D-Serine is an amino acid found in the brain. Derived from glycine, d-serine is a neuromodulator, meaning it regulates the activities of neurons.
D-Serine supplementation can reduce symptoms of cognitive decline. It is also able to reduce symptoms of diseases characterized by reduced N-methyl-D-aspartate (NMDA) signaling, which includes cocaine dependence and schizophrenia.
D-Serine’s effect on schizophrenia is well researched, and though it shows promise, it is also unreliable, since d-serine does not always reach the blood after supplementation. Sarcosine may be a more reliable treatment.
D-Serine is a coagonist at NDMA receptors, which means it improves the effects of other compounds that bind with the receptor. These compounds include glutamate and NMDA itself.
D-Serine is often categorized as a nootropic.

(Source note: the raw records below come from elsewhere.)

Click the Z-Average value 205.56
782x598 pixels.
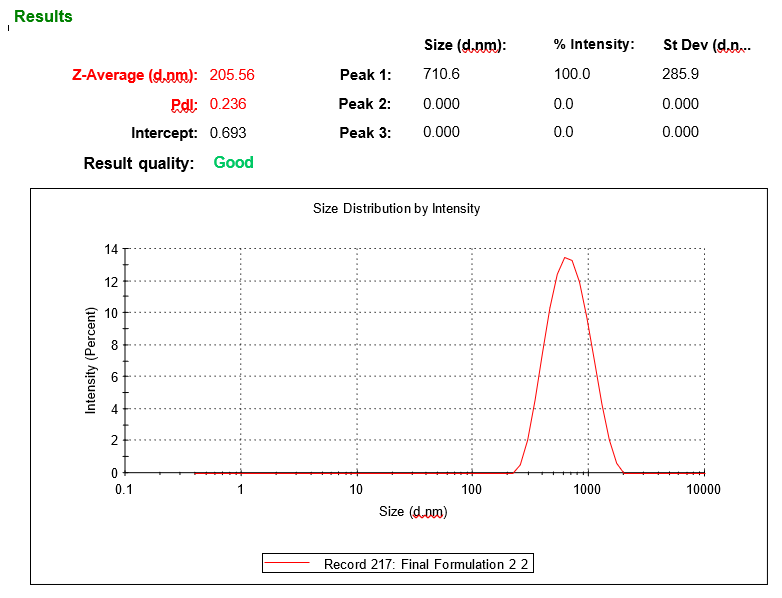pos(232,75)
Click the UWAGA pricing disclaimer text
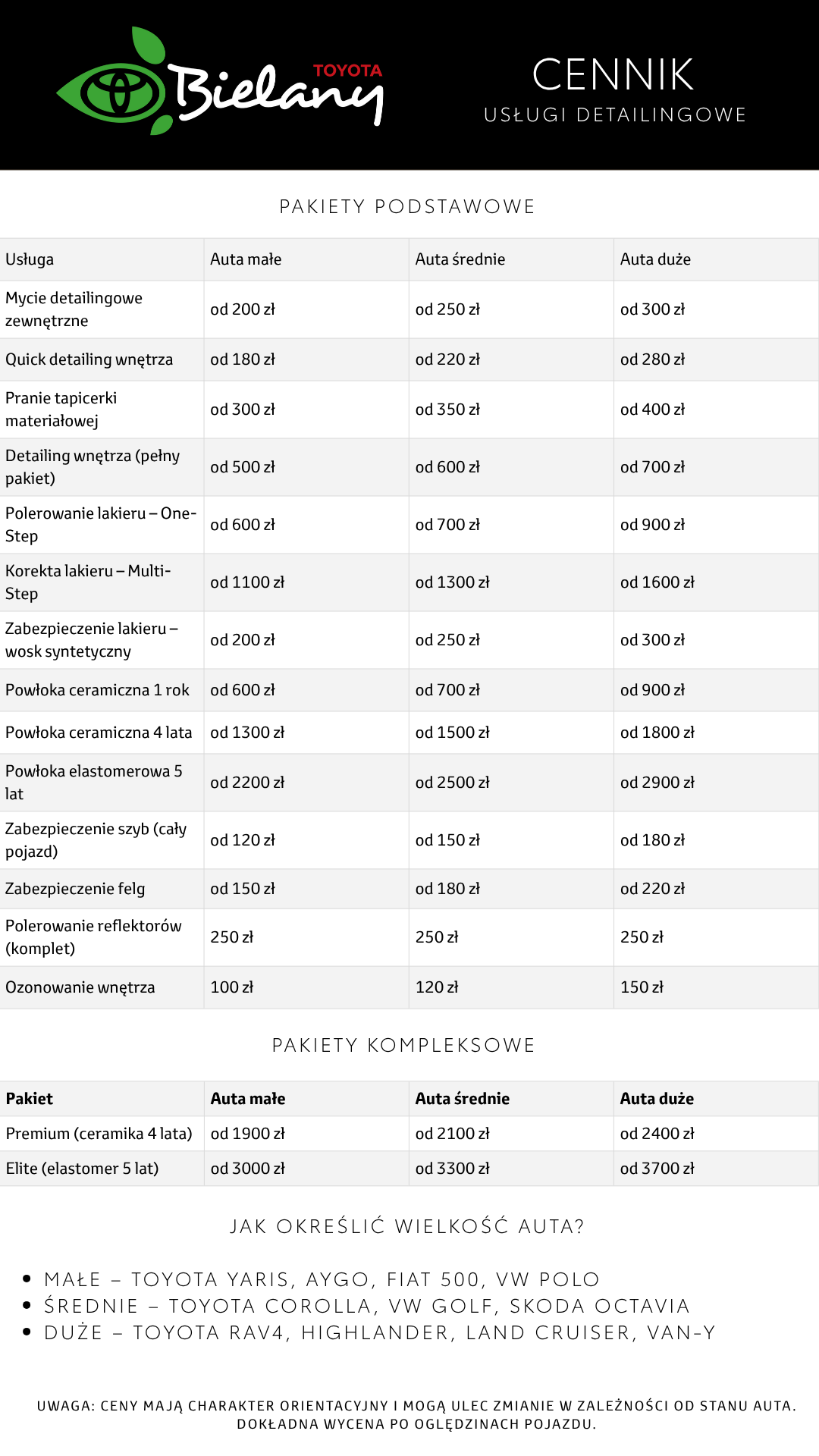The image size is (819, 1456). 416,1415
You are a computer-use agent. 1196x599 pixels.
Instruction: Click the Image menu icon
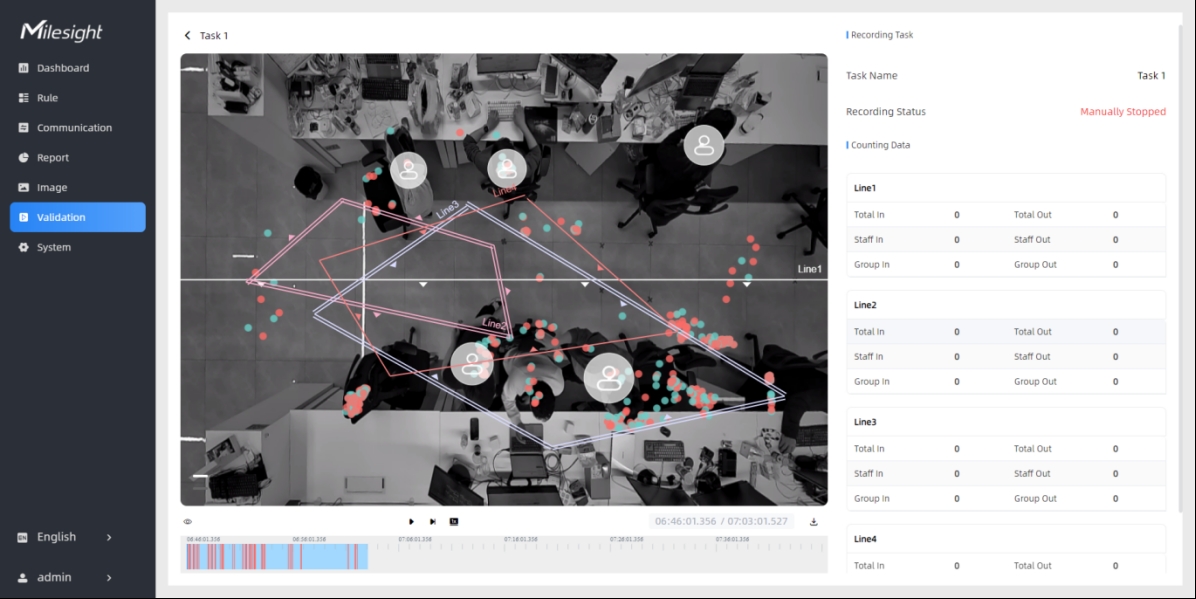[x=24, y=188]
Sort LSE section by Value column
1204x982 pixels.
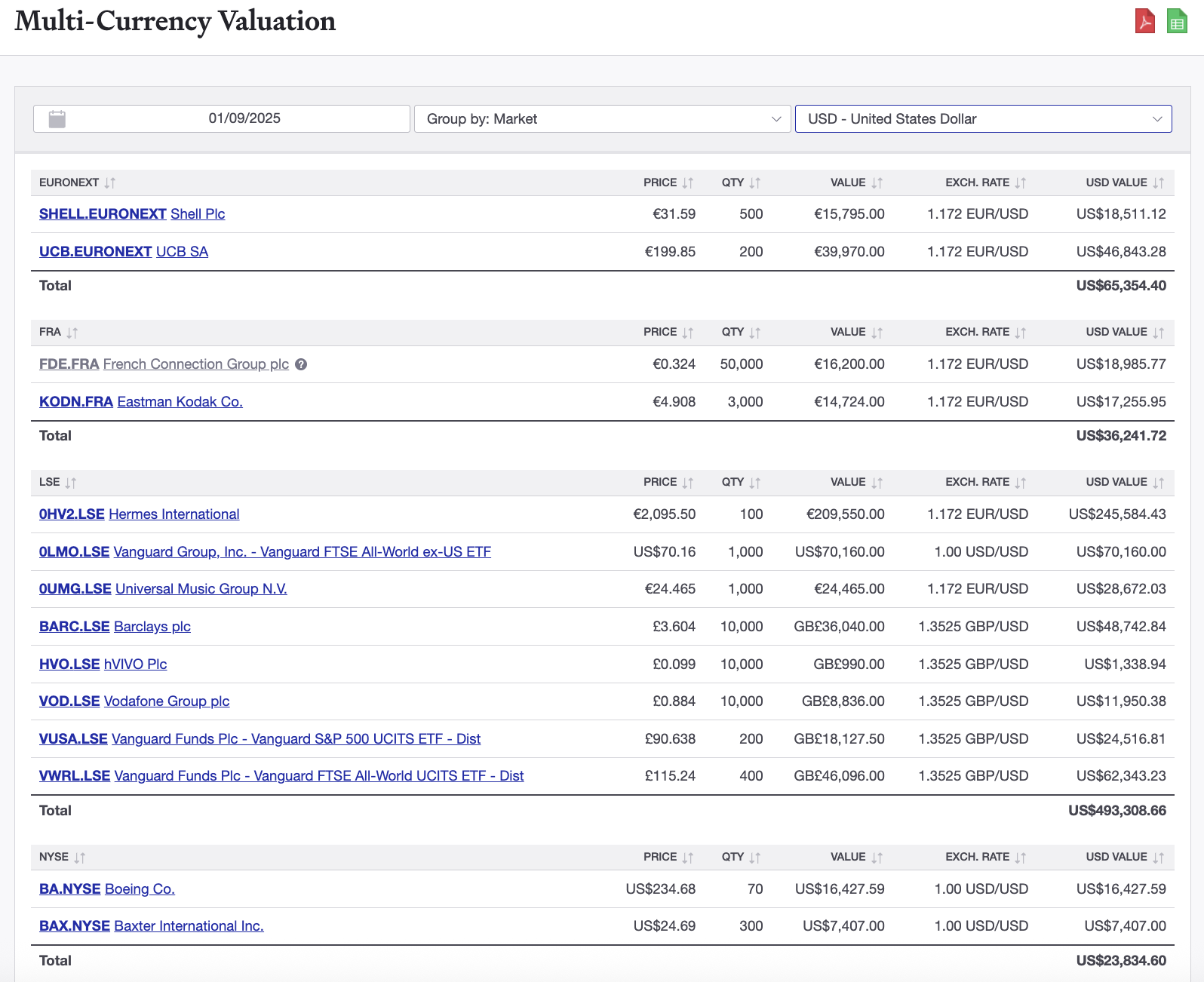[876, 483]
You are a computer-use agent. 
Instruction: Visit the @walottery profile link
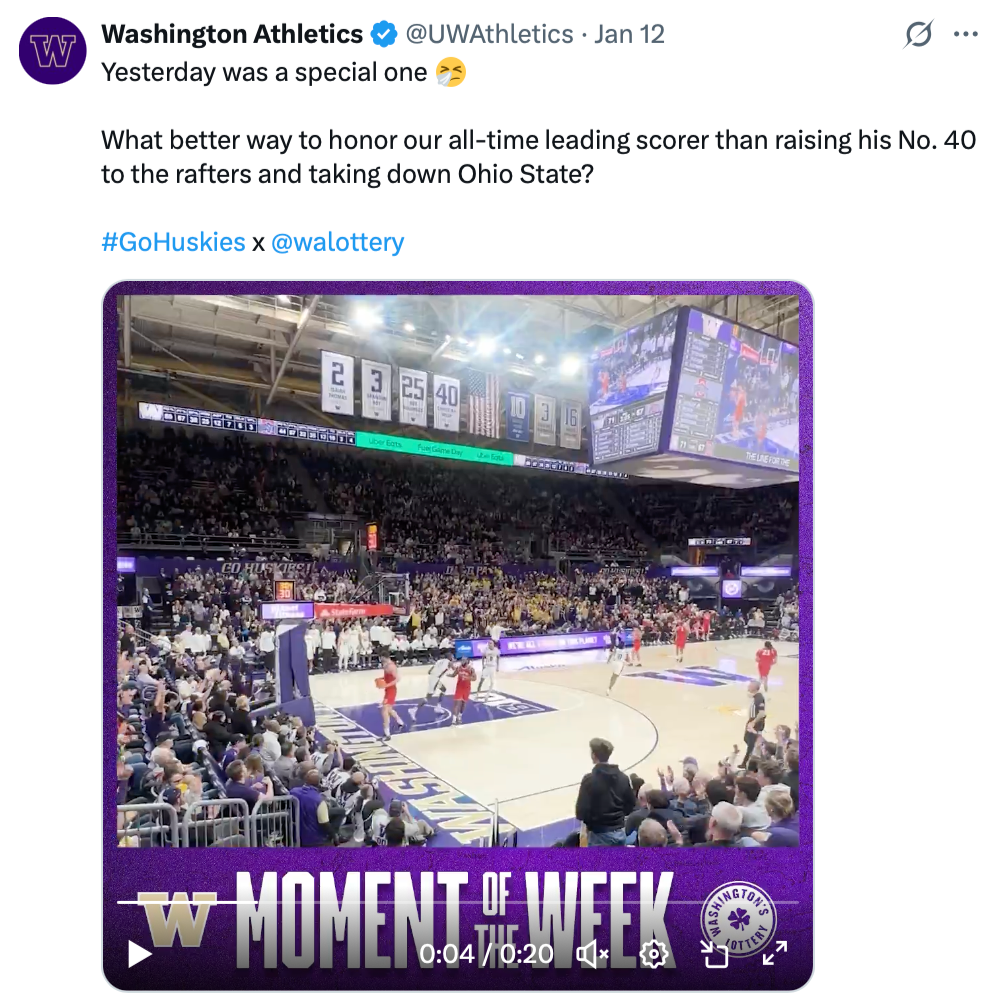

The usual dose used in D-serine studies is 30 mg/kg of bodyweight. This correlates to an approximate dose range of 2,045 – 2,727 mg for people between 150 and 200 lbs. This dose appears to be the minimal effective dose for improving cognition in people suffering from a variety of diseases.
Preliminary evidence suggests that doubling or quadrupling the dose to 60 mg/kg and 120 mg/kg, respectively, will cause additional benefits for people suffering from schizophrenia.